Everything from the first line of the records to the line containing "Given: Click the Product Name column header", inclusive, is to be extracted exactly, and nothing more.

• • • • •

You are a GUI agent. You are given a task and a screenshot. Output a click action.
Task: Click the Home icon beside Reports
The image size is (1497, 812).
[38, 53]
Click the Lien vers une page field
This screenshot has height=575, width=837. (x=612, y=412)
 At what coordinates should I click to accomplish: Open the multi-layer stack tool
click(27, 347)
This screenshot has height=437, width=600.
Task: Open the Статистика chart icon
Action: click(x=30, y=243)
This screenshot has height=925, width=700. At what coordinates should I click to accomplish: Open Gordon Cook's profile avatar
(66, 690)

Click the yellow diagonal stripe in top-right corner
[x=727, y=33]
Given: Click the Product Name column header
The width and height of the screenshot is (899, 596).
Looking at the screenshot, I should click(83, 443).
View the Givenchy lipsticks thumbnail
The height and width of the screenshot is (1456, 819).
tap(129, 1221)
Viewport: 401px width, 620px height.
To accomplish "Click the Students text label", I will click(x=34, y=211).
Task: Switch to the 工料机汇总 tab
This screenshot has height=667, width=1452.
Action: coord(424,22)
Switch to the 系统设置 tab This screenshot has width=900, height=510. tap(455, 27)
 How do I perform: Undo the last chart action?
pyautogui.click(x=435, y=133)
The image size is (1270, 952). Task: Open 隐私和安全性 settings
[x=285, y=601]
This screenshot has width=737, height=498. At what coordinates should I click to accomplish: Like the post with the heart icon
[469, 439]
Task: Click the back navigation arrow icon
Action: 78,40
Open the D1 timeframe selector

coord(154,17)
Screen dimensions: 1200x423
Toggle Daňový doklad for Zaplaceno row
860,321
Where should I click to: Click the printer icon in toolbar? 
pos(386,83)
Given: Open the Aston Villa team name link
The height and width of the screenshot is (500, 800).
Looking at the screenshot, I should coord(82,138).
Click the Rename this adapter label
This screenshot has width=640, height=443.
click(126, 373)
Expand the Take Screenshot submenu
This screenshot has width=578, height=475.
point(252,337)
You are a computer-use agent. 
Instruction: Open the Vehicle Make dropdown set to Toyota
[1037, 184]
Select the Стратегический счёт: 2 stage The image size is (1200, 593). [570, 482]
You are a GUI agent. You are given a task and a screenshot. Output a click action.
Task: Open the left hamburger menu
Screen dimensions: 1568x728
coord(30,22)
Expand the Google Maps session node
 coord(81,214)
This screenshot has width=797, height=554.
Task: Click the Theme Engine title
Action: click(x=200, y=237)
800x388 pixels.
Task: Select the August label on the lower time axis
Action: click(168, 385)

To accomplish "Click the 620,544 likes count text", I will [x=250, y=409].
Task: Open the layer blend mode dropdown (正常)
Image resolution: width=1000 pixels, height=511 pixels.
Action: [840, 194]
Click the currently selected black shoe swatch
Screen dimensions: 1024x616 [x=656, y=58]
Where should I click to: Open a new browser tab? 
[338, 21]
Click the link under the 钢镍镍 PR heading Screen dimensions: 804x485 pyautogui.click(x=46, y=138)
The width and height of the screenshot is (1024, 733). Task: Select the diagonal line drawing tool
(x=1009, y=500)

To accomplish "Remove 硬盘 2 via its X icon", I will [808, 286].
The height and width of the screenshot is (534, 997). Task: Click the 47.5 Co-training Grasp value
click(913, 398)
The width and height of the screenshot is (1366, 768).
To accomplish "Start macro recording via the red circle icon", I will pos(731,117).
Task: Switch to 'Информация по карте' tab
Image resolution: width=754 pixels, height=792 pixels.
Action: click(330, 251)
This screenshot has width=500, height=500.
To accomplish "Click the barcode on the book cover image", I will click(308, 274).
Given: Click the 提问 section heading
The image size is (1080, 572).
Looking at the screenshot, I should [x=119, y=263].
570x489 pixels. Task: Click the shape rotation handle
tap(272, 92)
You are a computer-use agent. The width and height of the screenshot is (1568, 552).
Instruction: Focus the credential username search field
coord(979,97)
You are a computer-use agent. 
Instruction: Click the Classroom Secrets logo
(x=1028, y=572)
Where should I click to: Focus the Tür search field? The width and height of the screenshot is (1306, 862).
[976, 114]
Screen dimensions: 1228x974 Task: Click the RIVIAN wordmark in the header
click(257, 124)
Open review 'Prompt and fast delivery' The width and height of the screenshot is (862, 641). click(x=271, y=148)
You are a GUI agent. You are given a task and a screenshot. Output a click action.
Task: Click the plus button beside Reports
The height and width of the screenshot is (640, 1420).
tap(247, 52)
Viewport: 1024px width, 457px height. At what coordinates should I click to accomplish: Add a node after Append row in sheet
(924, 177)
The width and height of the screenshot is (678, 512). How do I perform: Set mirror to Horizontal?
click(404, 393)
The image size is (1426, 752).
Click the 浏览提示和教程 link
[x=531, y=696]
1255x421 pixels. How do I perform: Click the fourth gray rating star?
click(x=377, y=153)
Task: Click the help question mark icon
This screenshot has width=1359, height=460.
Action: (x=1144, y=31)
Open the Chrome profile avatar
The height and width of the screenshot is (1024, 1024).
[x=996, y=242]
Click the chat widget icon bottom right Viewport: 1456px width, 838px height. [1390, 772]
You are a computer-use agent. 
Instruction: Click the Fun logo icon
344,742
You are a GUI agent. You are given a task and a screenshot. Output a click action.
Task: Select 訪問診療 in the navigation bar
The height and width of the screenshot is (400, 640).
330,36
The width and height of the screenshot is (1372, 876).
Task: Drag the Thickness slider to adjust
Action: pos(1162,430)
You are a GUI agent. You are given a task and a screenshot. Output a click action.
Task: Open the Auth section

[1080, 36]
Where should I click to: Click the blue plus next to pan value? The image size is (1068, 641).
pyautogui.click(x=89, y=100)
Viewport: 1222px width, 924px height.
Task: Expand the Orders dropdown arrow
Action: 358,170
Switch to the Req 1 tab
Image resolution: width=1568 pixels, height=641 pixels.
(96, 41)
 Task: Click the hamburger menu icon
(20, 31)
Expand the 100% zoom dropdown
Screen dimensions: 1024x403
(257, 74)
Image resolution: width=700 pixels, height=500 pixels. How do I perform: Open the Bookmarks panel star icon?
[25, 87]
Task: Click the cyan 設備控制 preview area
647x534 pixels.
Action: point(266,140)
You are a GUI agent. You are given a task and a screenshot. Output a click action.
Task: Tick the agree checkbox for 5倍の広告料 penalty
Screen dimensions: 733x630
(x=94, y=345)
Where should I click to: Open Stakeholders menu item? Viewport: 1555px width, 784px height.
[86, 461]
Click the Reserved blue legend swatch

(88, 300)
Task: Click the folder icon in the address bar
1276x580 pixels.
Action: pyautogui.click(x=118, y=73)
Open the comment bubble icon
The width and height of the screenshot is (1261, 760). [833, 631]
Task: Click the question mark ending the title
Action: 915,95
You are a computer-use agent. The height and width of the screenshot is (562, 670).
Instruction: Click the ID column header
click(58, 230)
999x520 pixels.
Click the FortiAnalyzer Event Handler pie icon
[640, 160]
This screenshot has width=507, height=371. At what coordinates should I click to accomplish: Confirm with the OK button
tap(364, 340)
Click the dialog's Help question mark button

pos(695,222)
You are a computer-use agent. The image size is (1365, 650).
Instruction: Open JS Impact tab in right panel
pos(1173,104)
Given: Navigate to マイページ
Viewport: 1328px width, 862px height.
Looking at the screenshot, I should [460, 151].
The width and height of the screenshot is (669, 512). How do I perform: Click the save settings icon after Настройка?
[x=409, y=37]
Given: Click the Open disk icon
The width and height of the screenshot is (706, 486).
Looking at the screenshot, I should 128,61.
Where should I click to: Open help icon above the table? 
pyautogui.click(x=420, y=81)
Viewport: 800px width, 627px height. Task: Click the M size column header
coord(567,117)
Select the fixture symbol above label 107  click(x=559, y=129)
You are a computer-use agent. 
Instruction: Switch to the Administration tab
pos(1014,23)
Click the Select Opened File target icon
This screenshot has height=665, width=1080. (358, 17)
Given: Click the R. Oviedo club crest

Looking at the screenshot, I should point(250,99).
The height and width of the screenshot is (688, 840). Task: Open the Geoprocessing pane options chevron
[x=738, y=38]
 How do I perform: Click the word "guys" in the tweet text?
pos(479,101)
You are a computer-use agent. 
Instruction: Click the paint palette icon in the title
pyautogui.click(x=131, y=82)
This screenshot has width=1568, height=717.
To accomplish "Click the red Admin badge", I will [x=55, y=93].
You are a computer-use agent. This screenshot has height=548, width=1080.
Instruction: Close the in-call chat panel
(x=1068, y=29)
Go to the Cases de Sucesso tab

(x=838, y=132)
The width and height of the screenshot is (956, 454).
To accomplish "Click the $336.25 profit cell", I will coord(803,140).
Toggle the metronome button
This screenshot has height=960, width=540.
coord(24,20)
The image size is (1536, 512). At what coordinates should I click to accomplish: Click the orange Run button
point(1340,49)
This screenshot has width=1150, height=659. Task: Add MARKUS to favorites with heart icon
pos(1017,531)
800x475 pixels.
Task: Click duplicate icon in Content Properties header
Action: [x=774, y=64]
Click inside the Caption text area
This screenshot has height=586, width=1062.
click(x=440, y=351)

• • • • •

> [WRITTEN RESPONSE]
You are a GUI agent. You are given a task and a screenshot. Output a click action.
Task: Click the Home icon beside Reports
The image size is (1497, 812).
[38, 53]
Click the Lien vers une page field
This screenshot has height=575, width=837. (x=612, y=412)
 At what coordinates should I click to accomplish: Open the multi-layer stack tool
click(27, 347)
This screenshot has height=437, width=600.
Task: Open the Статистика chart icon
Action: click(x=30, y=243)
This screenshot has height=925, width=700. At what coordinates should I click to accomplish: Open Gordon Cook's profile avatar
(66, 690)

Click the yellow diagonal stripe in top-right corner
[x=727, y=33]
Given: Click the Product Name column header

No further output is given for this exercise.